- **TEXT UNDER STUDY**
Also, I would argue that, frequently, brilliant minds need psychological help. The talent can be evident and impressive; when exposed for few moments it may amaze our intellect, eyes and senses. Still, we do not know what the gifted is thinking about it, as a human being with all his intricate amount of feelings and thoughts. Fernando Pessoa, a genius Portuguese poet, has many times shared his intimae thoughts with us. Melancholically, he wrote: “Não conto gozar a minha vida; nem gozá-la penso; Só quero torná-la grande, ainda que para isso tenha de ser o meu corpo e minha alma a lenha desse fogo. Só quero torná-la de toda a humanidade; ainda que para isso tenha que perder como minha”. [Do not enjoy my life story, nor enjoy it I think; I just want to make it big, although it has to be my body and my soul to fuel this fire. I just want to make it to all mankind, for it has yet to lose as mine]. The list of musicians is rather long too, and in the extreme cases I sadly remember strong and unique names such as Jimi Hendrix, Janis Joplin, Elis Regina or Amy Winehouse. Probably they had difficulties in managing their tremendous talent and dying early was a tragic – irremediable – collateral effect. The cineaste Woody Allen likes to approach this theme. The devoted director and screenwriter points out in his plots some of the relationships troubles and self-struggles faced by artists (e.g. Sweet and London [1999], Vicky Cristina Barcelona [2008]) or very intelligent people (e.g. Whatever works [2009]).

Following this reasoning, I think that teachers and relatives should have a holistic view towards their children. Arguably, the child is building his personality. The musician will probably be more sensitive and the engineer more analytic. Thus, to separate them to have special and isolated education may have many different responses.

- **DATASET CONTENT**

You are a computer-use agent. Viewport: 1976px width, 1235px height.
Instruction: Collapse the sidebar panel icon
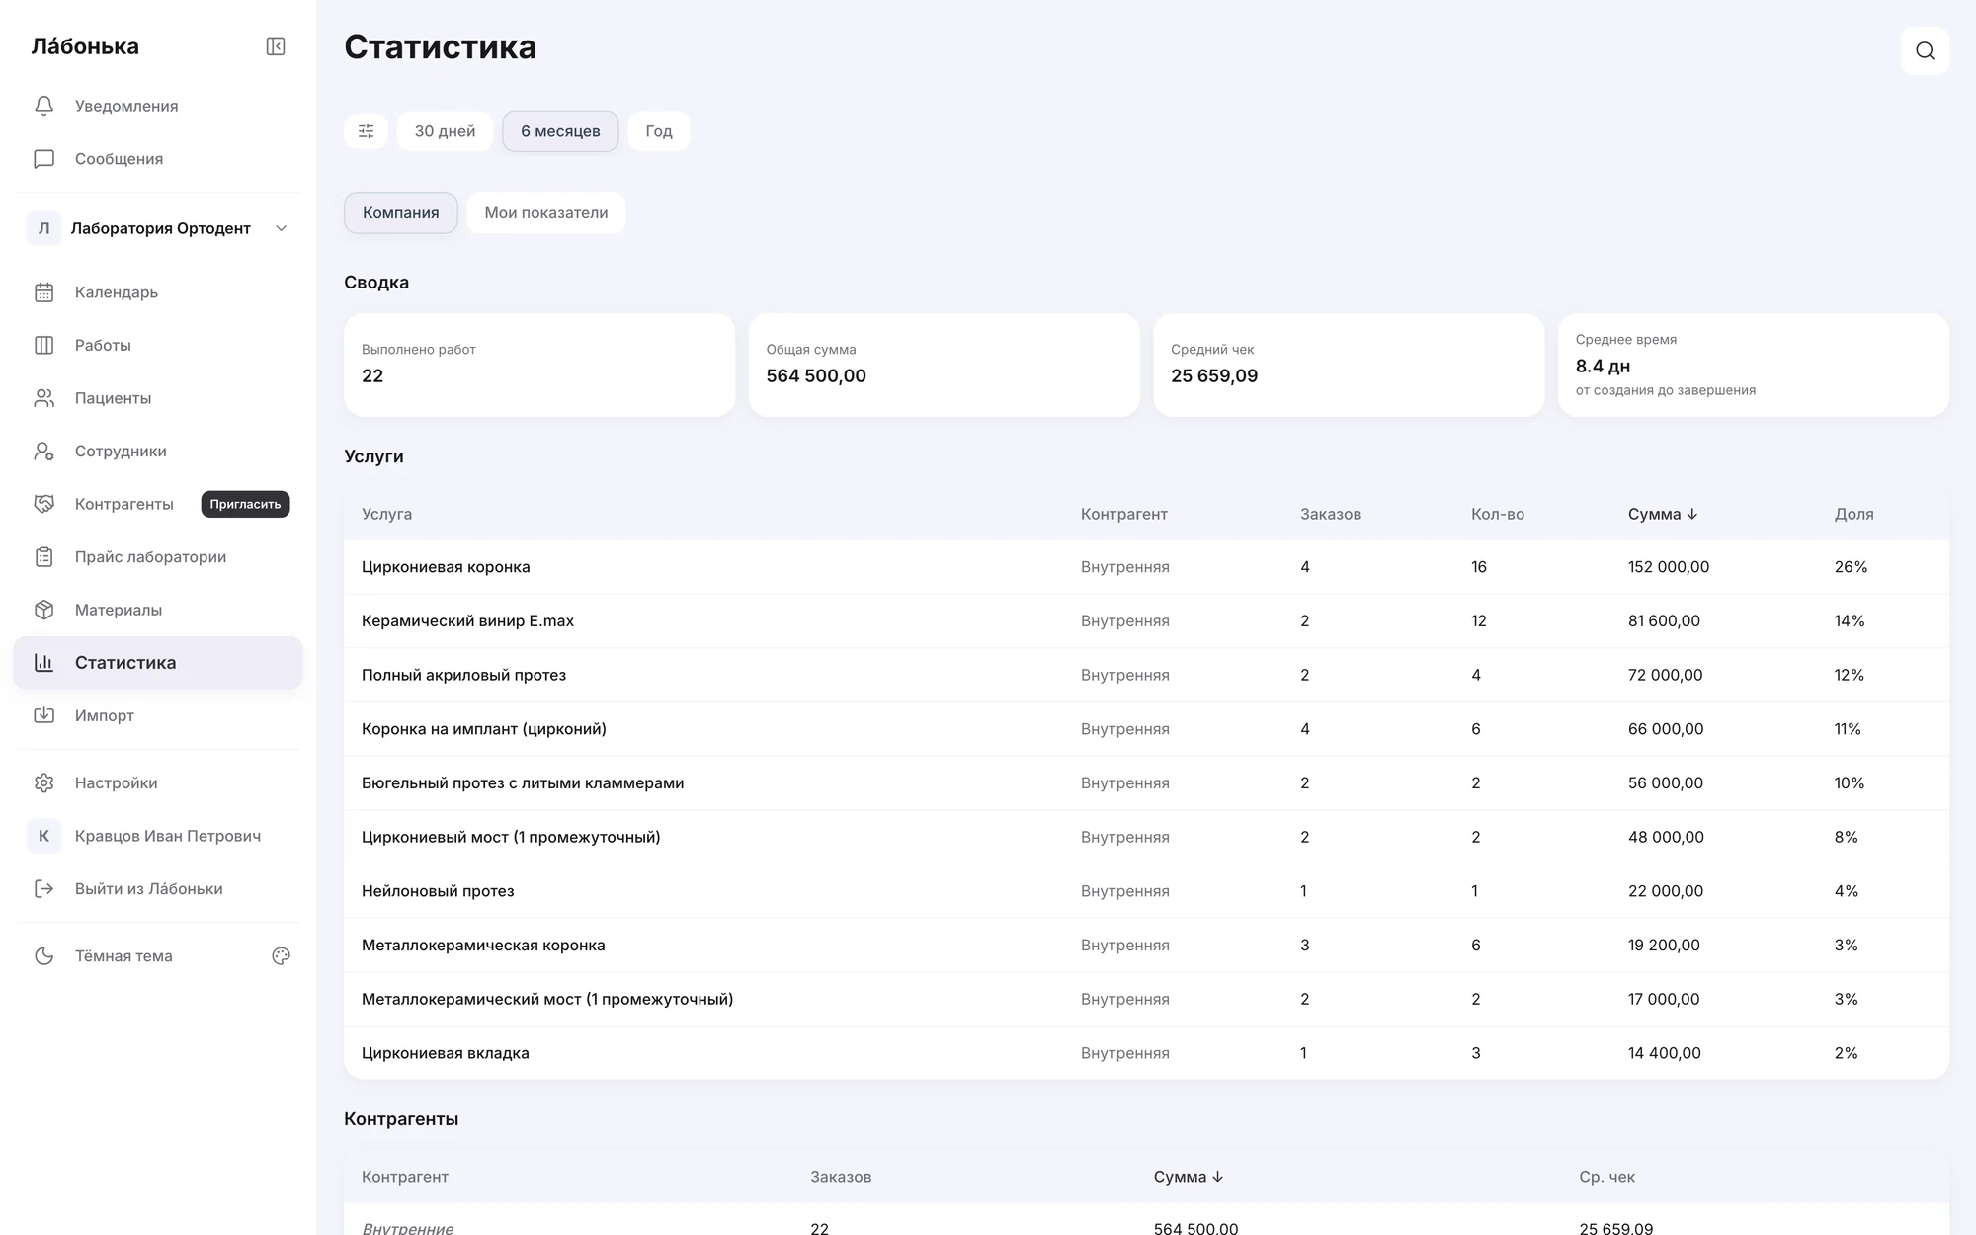(276, 46)
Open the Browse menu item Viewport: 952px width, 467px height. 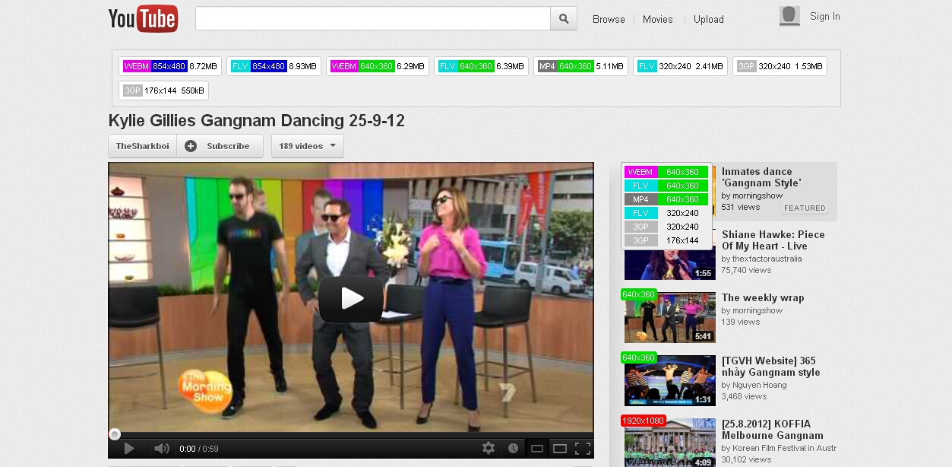click(x=609, y=20)
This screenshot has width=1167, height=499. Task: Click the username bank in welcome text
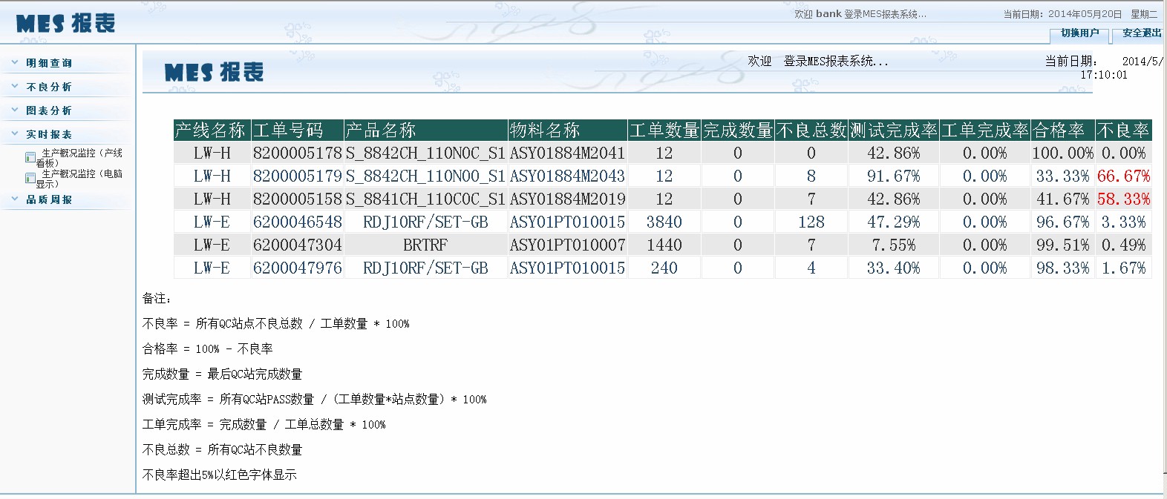[x=828, y=14]
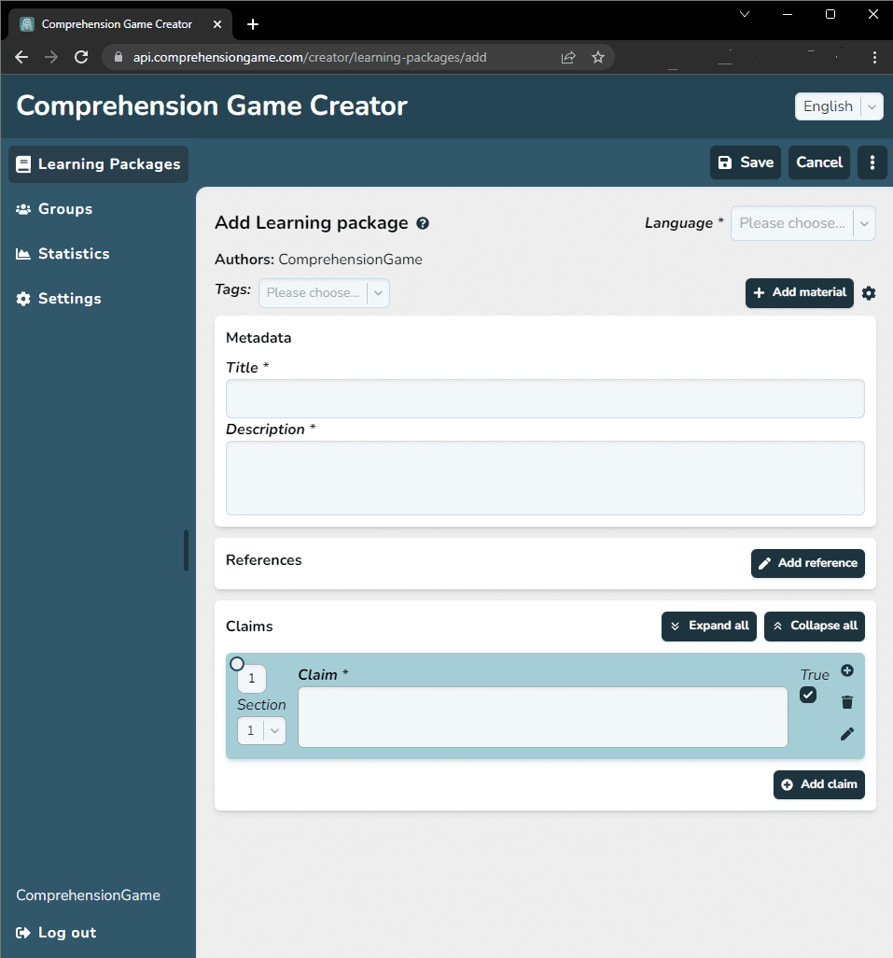Add an option with the plus icon near True
The width and height of the screenshot is (893, 958).
[x=847, y=670]
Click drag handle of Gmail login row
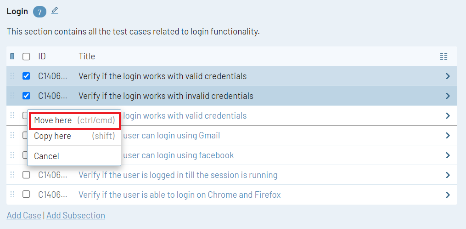This screenshot has width=466, height=229. pyautogui.click(x=12, y=136)
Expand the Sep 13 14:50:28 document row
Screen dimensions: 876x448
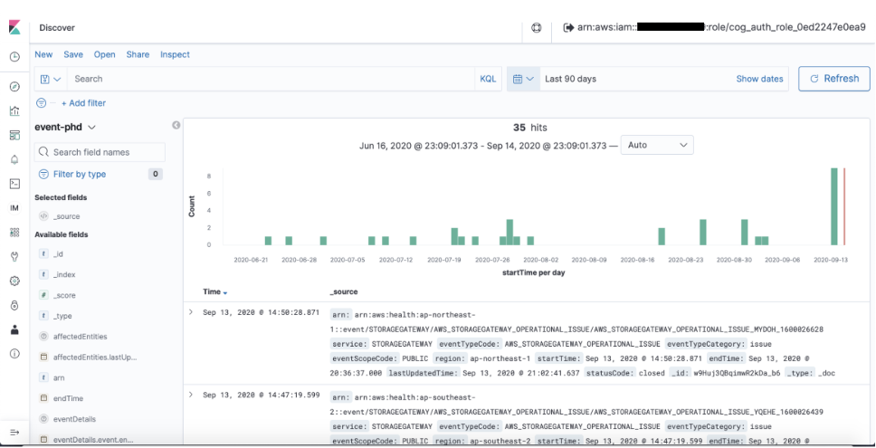point(190,312)

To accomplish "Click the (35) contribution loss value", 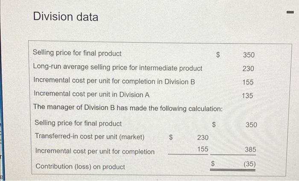I will pos(249,164).
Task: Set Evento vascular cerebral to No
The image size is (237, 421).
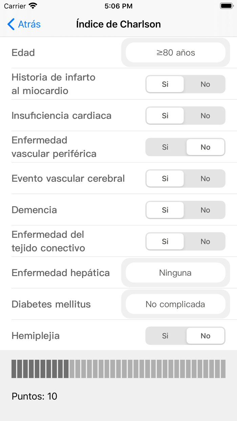Action: tap(205, 179)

- **WHAT IS EXPECTED**
Repeat, word for word, the part of the essay above on gifted minds and psychological help, starting at "Following this reasoning, I" and ending at "many different responses.".

- **WRITTEN SOLUTION**
Following this reasoning, I think that teachers and relatives should have a holistic view towards their children. Arguably, the child is building his personality. The musician will probably be more sensitive and the engineer more analytic. Thus, to separate them to have special and isolated education may have many different responses.